14th
TELL ME A STORY
I was always told that the only way to improve as a writer is to never stop writing. Write for fun. Write for class. Write for work. Write on napkins. Write on tattered pieces of paper. Write on computers. Write creatively. Write journalistically. Write freely. In my near three years of college, I have tried to do just that: Write — and write some more. Through my work experience, I’ve learned how to write three stories in a day. I’ve learned how to construct a men’s basketball game recap on a 25-minute deadline. And I’ve learned how to shape 11 different sources and a book’s-worth of information into a 3,000-word story.
Indeed, having the opportunity to write for one of the best college newspapers in the country, The Daily Iowan, one of the up-and-coming football websites on the Internet,The National Football Post, and the now-nonexistent Washington Times sports department all helped me mature as a college journalist.

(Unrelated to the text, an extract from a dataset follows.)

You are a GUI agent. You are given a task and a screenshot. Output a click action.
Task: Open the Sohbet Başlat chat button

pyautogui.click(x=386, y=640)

But now, with just over a year left in my formal education, I’m being told the changing journalism landscape no longer has a role for me, an aspiring enterprise sports writer. No one reads long-form journalism anymore, the critics say. Beat coverage and blogging are the future of sports writing, they snark. This, of course, frustrates me. Clearly, they don’t read Wright Thompson or Gary Smith or Joe Posnanski. What happened to simply telling a story? The journalism world may be changing, but the stories — ones that matter, ones that are worth months of time and thousands of words — are still out there. It would be a shame if a plummeting economy and a shrinking printed medium got in the way of them being told.